PeopleNet Transformer

Like PeopleNet, the PeopleNet Transformer models detect one or more physical objects from three categories within an image and return a box around each object, as well as a category label for each object. Three categories of objects detected by these models are:

persons
bags
faces

These models are based on FAN-Small backbone with DINO as the feature extractor. We first trained a FAN-Small backbone on NVIDIA’s NVImageNetv2 dataset. Pseudo-label bounding boxes are obtained using open-source state-of-the-art detection network (FocalNet-L + DINO) on Open Images to obtain COCO class annotations. The next step is to train FAN-Small + DINO on Open Images (800K images) to learn the rich and diverse representation required by the transformer. Finally, FAN-Small + DINO are trained in a supervised manner on PeopleNet data (1.7M images) to focus on people detection.

Model Card

The datasheet for the models is captured in the model card hosted at NGC, which includes the detailed instructions to deploy the models with DeepStream.

TAO Fine-Tuning

You can retrain/fine-tune the PeopleNet Transformer models on customized datasets. This model uses DINO as the object detector with FAN-Small as the feature extractor.

For more details, refer to TAO tutorial notebook and TAO documentation for DINO.

Accuracy

The accuracy of PeopleNet Transformer model was measured against more than 90,000 proprietary images across a variety of environments. The frames are high resolution images 1920x1080 pixels resized to 960x544 pixels before passing to the PeopleNet Transformer detection model.
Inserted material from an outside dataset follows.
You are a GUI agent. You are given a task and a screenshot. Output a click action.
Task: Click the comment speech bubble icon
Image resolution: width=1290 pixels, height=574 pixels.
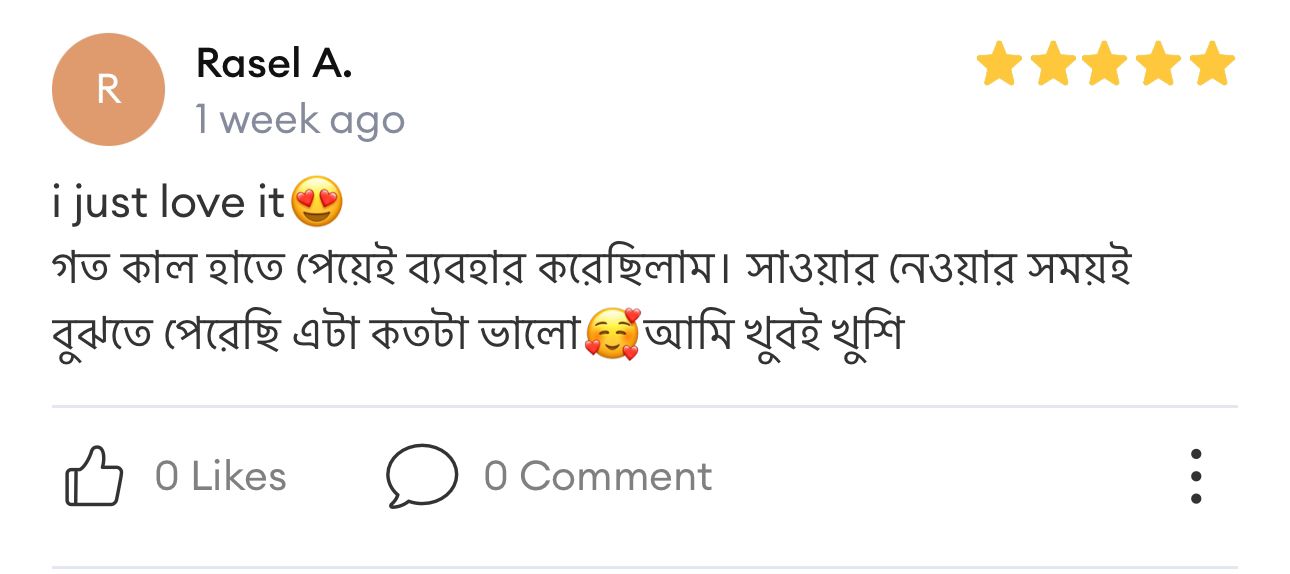click(x=421, y=476)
The true positives, false positives, false negatives are calculated using intersection-over-union (IOU) criterion greater than 0.5. In addition, we have also added KPI with IOU criterion of greater than 0.8 for low-density and extended-hand sequences where tight bounding box is a requirement for subsequent human pose estimation algorithms. The KPI for the evaluation data are reported in the table below. Model is evaluated based on detection accuracy.

Content	Accuracy (FP16)
People	85.50%
Office	93.59%
GoPro	86.60%
Low-contrast	78.78%
People (IOU > 0.8)	76.01%
Extended-hands (IOU > 0.8)	89.29%